Hotel and country club in Florida

Innisbrook Resort and Golf Club is a hotel and country club resort in the southeastern United States, located in Palm Harbor, Florida, northwest of Tampa. The complex consists of a 300-room hotel, with 1100 permanent owner units, three 18 hole golf Courses and a 9 hole Course, spa, 3 restaurants, and 2 conference facilities.

The Innisbrook Resort has been owned and operated by Salamander Hotels & Resorts since July 2007, having previously been owned by the Golf Trust investment group since 2004 under the Westin Hotels & Resorts brand.

==Golf==
There are four golf courses at Innisbrook, all designed by Larry Packard, the oldest of which is the Island Course, which was completed in 1970. Then came the construction of the Sandpiper Course. The Copperhead Course, venue for the PGA Tour's Valspar Championship, came next in 1974,basis of the Highlands North Course.
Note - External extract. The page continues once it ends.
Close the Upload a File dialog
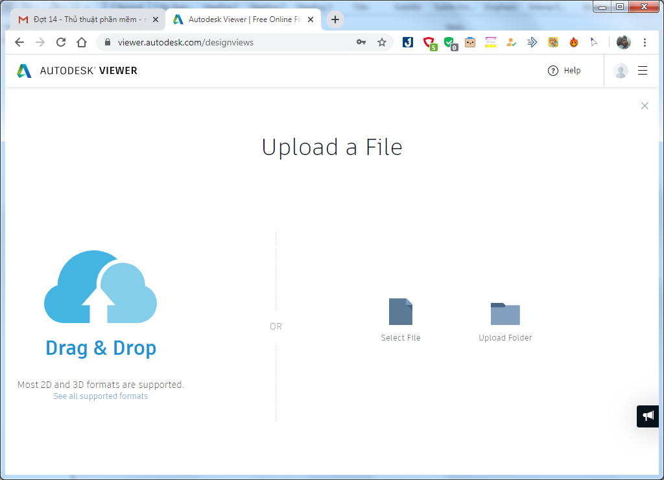Viewport: 664px width, 480px height. click(645, 106)
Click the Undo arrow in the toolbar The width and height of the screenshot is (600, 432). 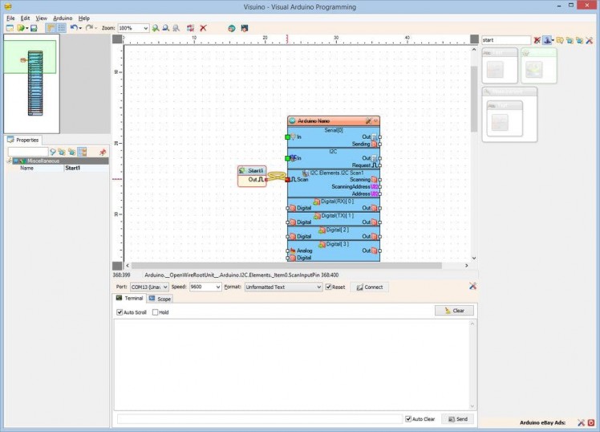pos(73,28)
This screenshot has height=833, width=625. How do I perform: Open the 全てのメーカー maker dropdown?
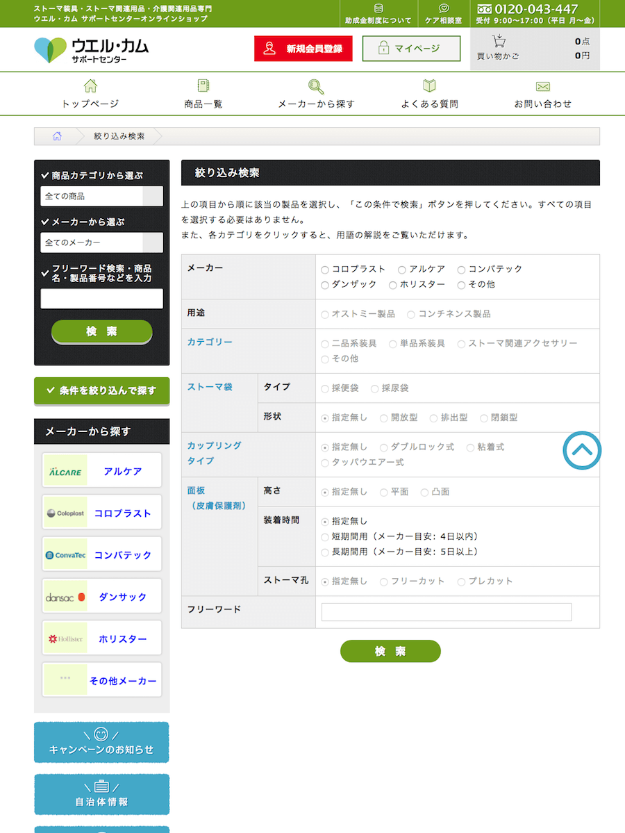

The final addition was the Highlands South Course.

Winners of the tournament have included major champions Jordan Spieth, Charl Schwartzel, Retief Goosen, Vijay Singh, and Jim Furyk.

==In gaming==
The Copperhead course was featured as part of the lineup of course offerings in the Links (series) of golf games for the PC. It was again showcased in PGA Tour 2K21 as an official course; the Valspar Championship was also one of the featured events in its career mode.